Benchmarking the optim function

NOTE : Below post is valid for Package version 1.4.0 and Before.

Estimating the shape parameters of Beta-Binomial Distribution

Introduction

I wrote a blog post earlier this month to understand the optimization functions in R and compare them. Here I am taking my time to go through one function at a time, only when there are more than one analytical method to use.

Today I will scrutinize the optim function which has six analytical methods. Setting the stage, we have the Beta-Binomial distribution and Binomial Outcome data, and we need to estimate proper shape parameters which would minimize the Negative Log Likelihood value or Maximize the Log Likelihood value of the Beta-Binomial distribution for the above Binomial Outcome data. In this case Alcohol Consumption data from the fitODBOD package will be used.

In this blog post we focus on the process time to optimization, estimated shape parameters, minimized Negative Log Likelihood value, expected frequencies, p-value and Over-dispersion in tables.

Below are the six analytical methods in concern

  1. Nelder Mead
  2. BFGS
  3. CG
  4. L-BFGS-B
  5. SANN
  6. Brent

Alcohol Consumption data has two sets of frequency values but only values from week 1 will be used. Below is the the Alcohol Consumption data, where number of observations is 399 and the Binomial Random variable is a vector of values from zero to seven.

library(fitODBOD)
kable(Alcohol_data,"html",align=c('c','c','c')) %>%
  kable_styling(bootstrap_options = c("striped"),font_size = 14,full_width = F) %>%
  row_spec(0,color = "blue") %>%
  column_spec(1,color = "red")
Days week1 week2
0 47 42
1 54 47
2 43 54
3 40 40
4 40 49
5 41 40
6 39 43
7 95 84

Brief of optim Function

Reading through the optim function brief from the previous post it will help the reader regarding operational questions of the function.

So for the initial parameters of a=0.1 and b=0.2 we will be finding estimated parameters from different analytical methods which would minimize the Negative Log Likelihood value of the Beta-Binomial distribution.

First we are transforming the given EstMLEBetaBin function to satisfy the optim function conditions.

# new function to facilitate optim criteria
# only one input but has two elements
foroptim<-function(a)
  {
  EstMLEBetaBin(x=Alcohol_data$Days, freq=Alcohol_data$week1,a=a[1],b=a[2])
  }

So the foroptim function can be used as above and parameters are estimated for \(\alpha\) and \(\beta\) (or a, b) for the Alcohol Consumption data week 1. Further the optim function can be scrutinized as below.

  • package : stats
  • No of Inputs: 7
  • Minimum required Inputs : 2
  • Class of output : list
  • No of outputs: 5
  • No of Analytical Methods : 6
  • Default Method : Nelder-Mead

Nelder and Mead method

Default analytical method is Nelder and Mead method. According to the documentation it uses only function values and is robust but relatively slow. It will work reasonably well for non-differential functions.

Reference : Nelder, J.A. and Mead, R., 1965. A simplex method for function minimization. The computer journal, 7(4), pp.308-313.

Below is the code of using optim function with Nelder and Mead analytical method.

### DATASET EXCERPT

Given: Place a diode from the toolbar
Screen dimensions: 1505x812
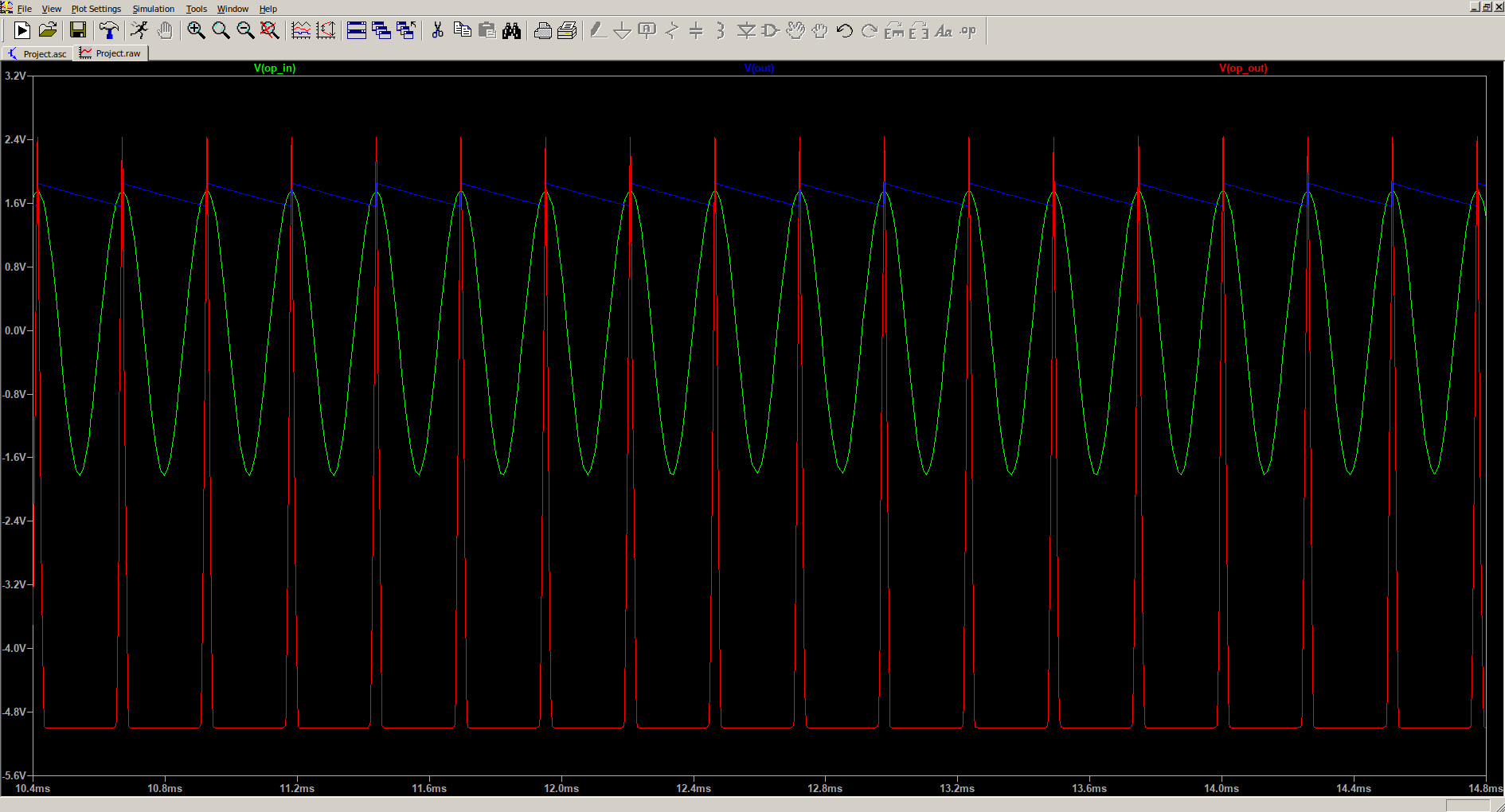Looking at the screenshot, I should pos(746,30).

### GOAL
Reproduce word for word the stretch of the optim benchmarking post from "I wrote a blog" through "Over-dispersion in tables.".

### SOLUTION
I wrote a blog post earlier this month to understand the optimization functions in R and compare them. Here I am taking my time to go through one function at a time, only when there are more than one analytical method to use.

Today I will scrutinize the optim function which has six analytical methods. Setting the stage, we have the Beta-Binomial distribution and Binomial Outcome data, and we need to estimate proper shape parameters which would minimize the Negative Log Likelihood value or Maximize the Log Likelihood value of the Beta-Binomial distribution for the above Binomial Outcome data. In this case Alcohol Consumption data from the fitODBOD package will be used.

In this blog post we focus on the process time to optimization, estimated shape parameters, minimized Negative Log Likelihood value, expected frequencies, p-value and Over-dispersion in tables.